= WHAT THE TASK REQUIRES =
Search term "Given": copy each line of the data containing it.

%%

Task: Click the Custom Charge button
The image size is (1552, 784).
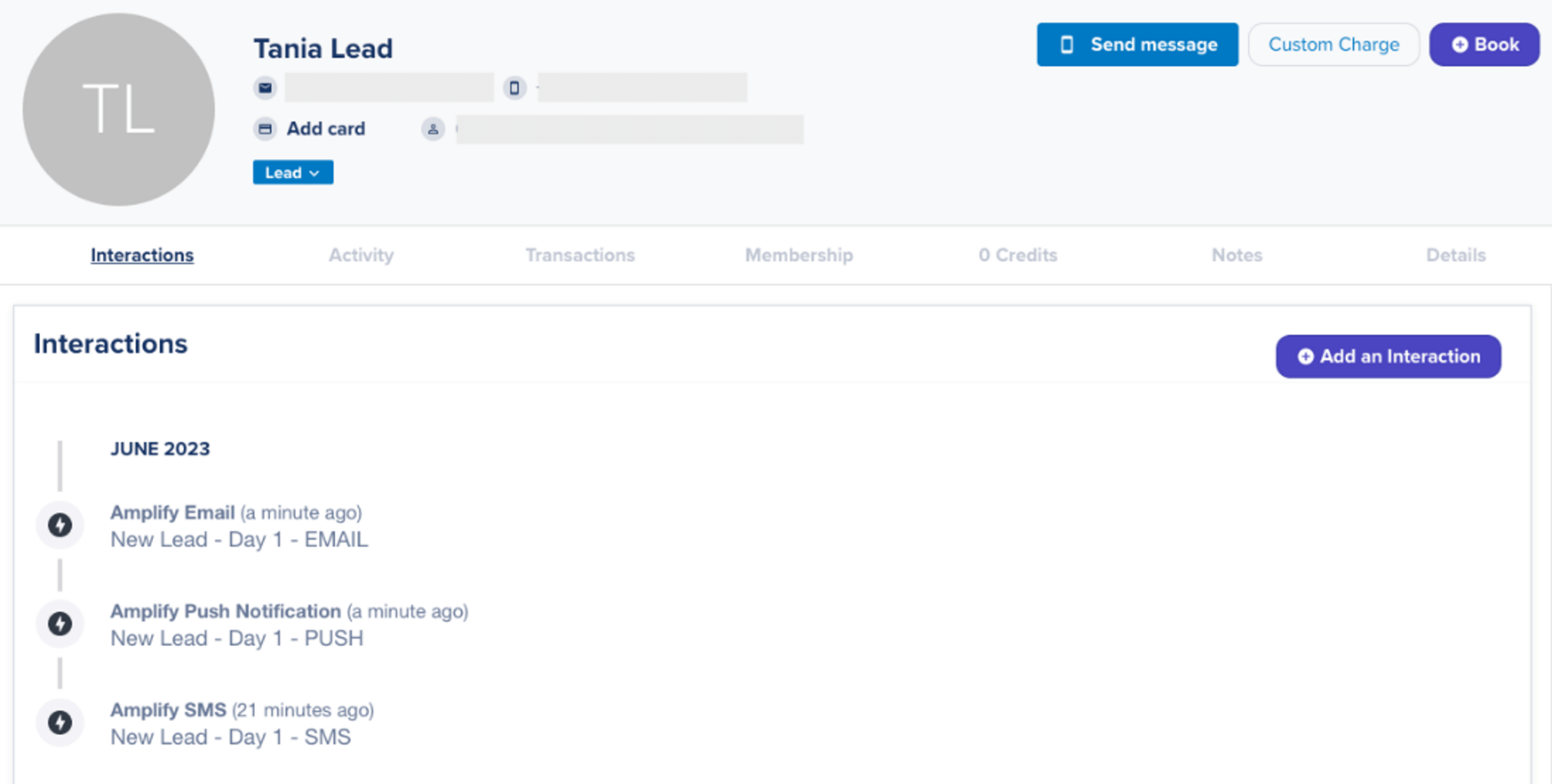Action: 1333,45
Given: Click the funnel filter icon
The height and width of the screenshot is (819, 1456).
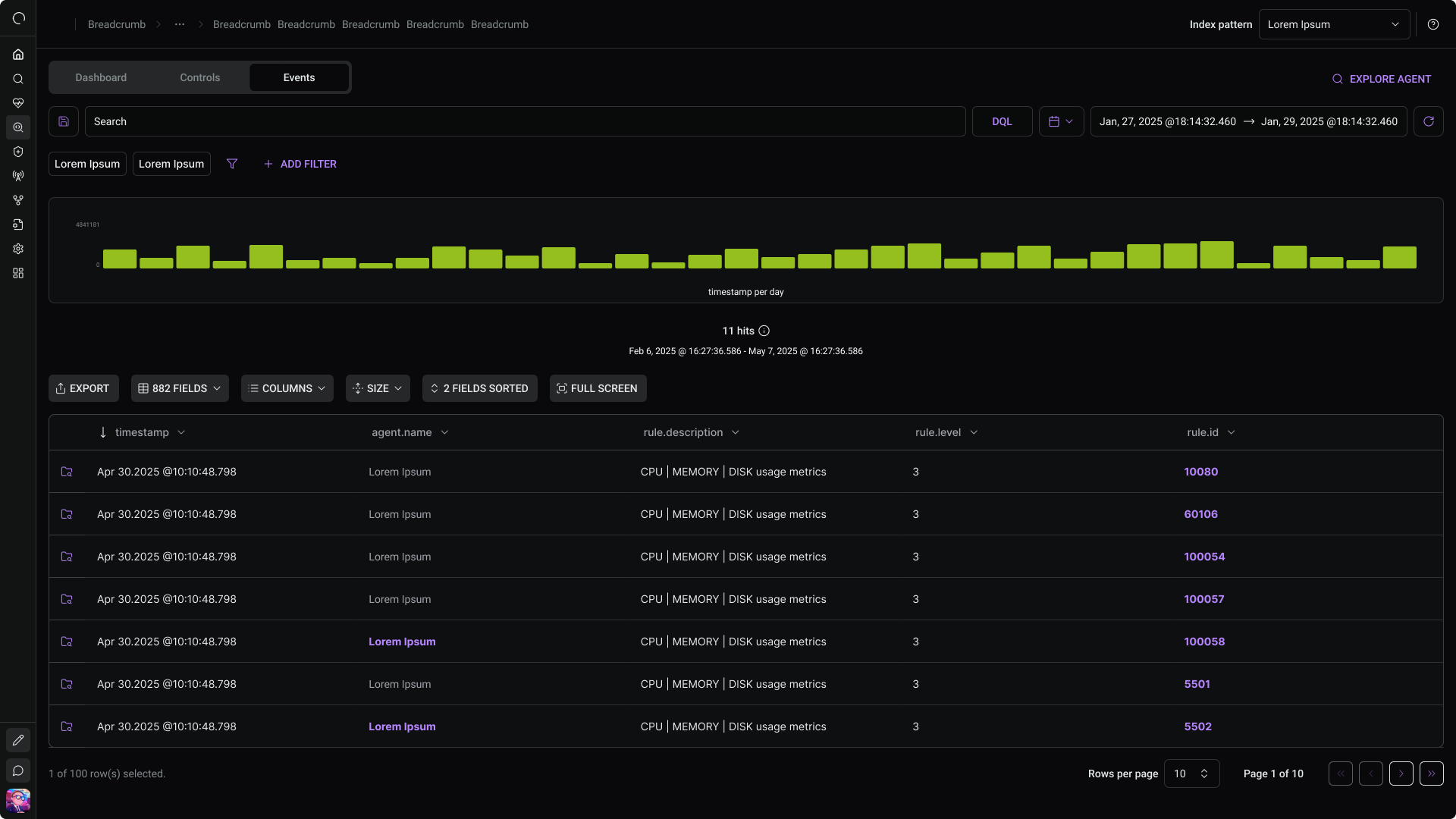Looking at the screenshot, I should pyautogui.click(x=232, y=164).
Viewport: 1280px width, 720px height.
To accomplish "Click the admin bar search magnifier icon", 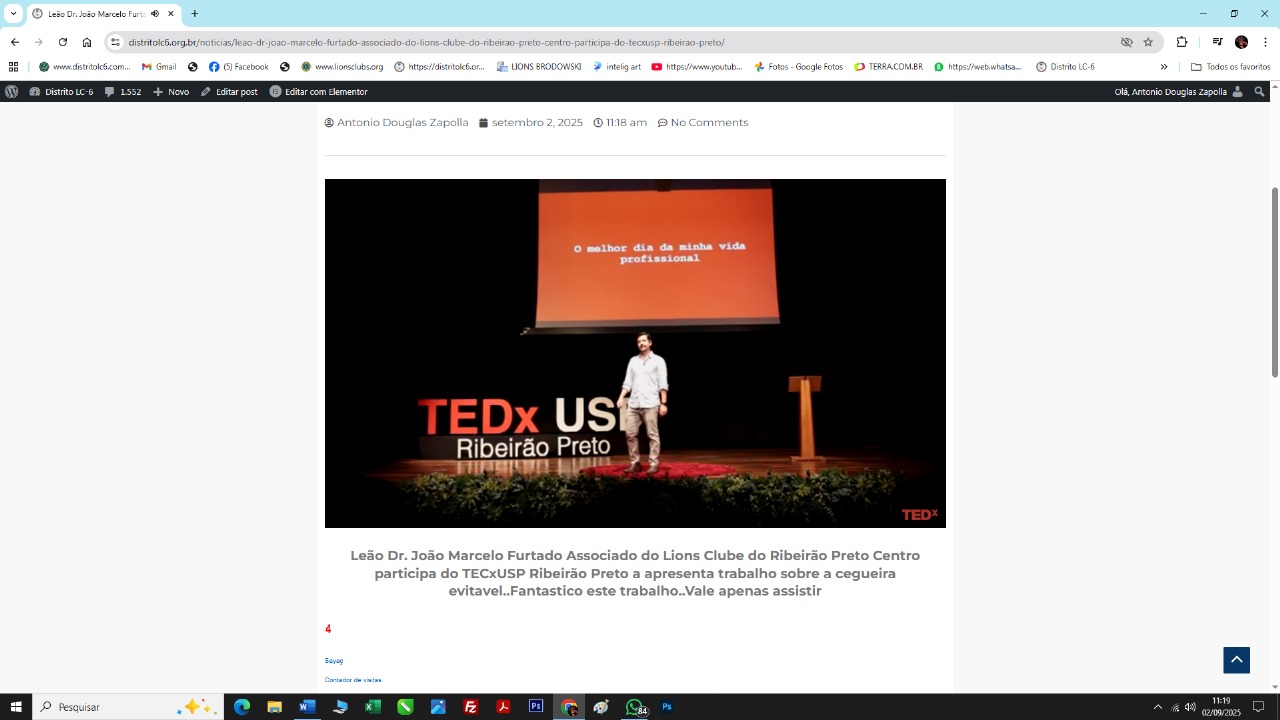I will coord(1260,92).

%%
%%

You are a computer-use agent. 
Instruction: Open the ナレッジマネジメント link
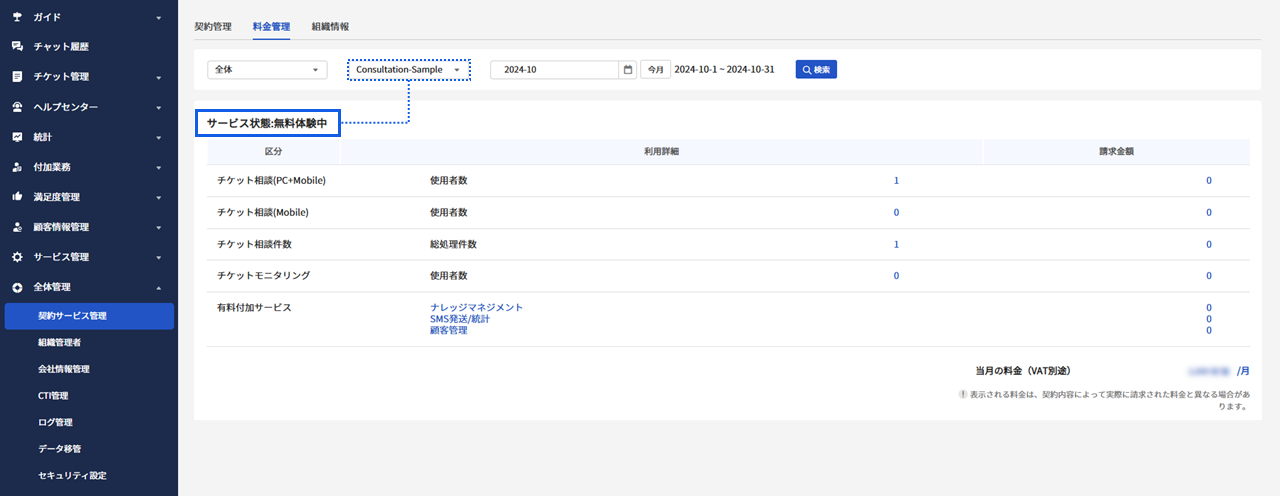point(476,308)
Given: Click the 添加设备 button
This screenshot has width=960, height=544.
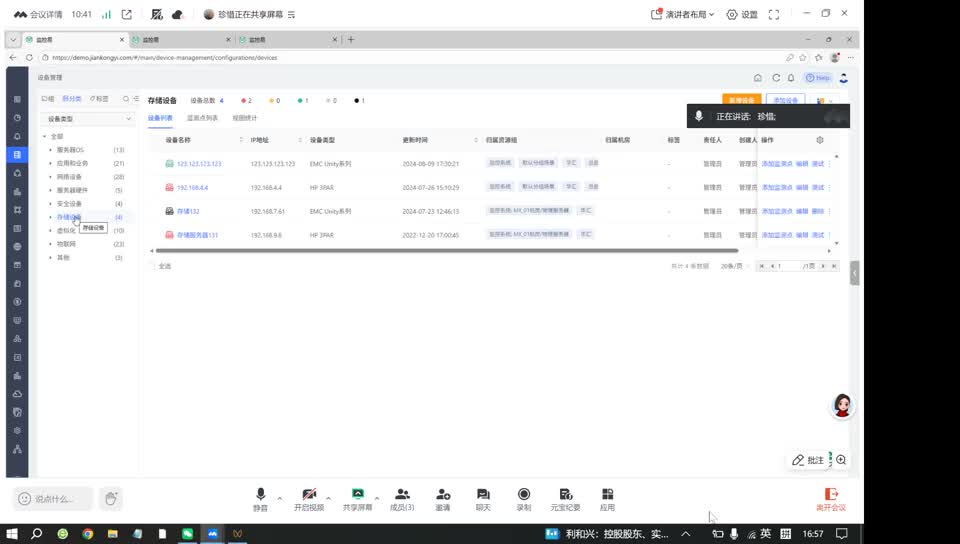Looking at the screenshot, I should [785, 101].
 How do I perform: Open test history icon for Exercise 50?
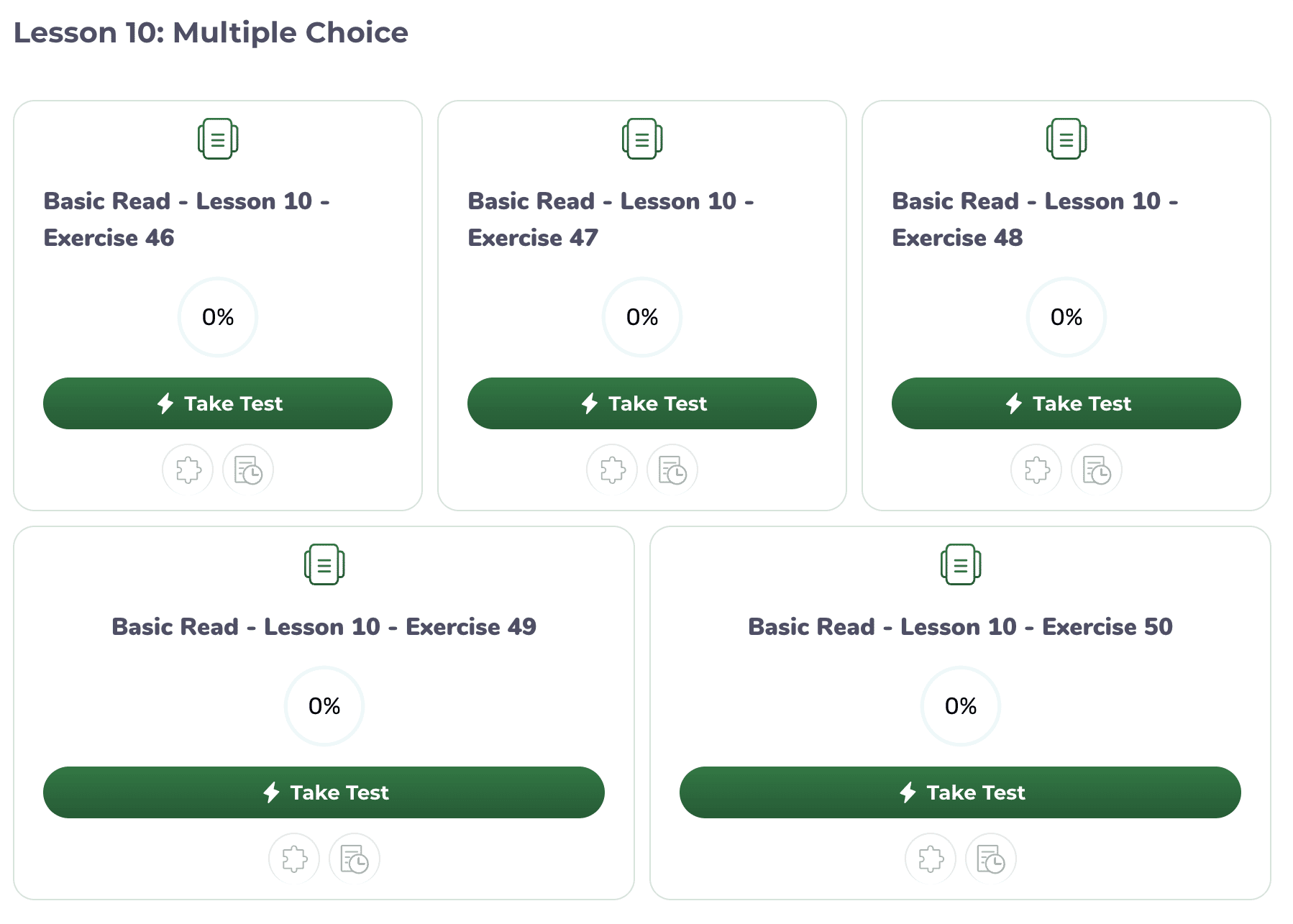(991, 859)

%%

= REPLY TO THE EXERCISE =
Given: Click the funnel filter icon
Given: Click the 添加设备 button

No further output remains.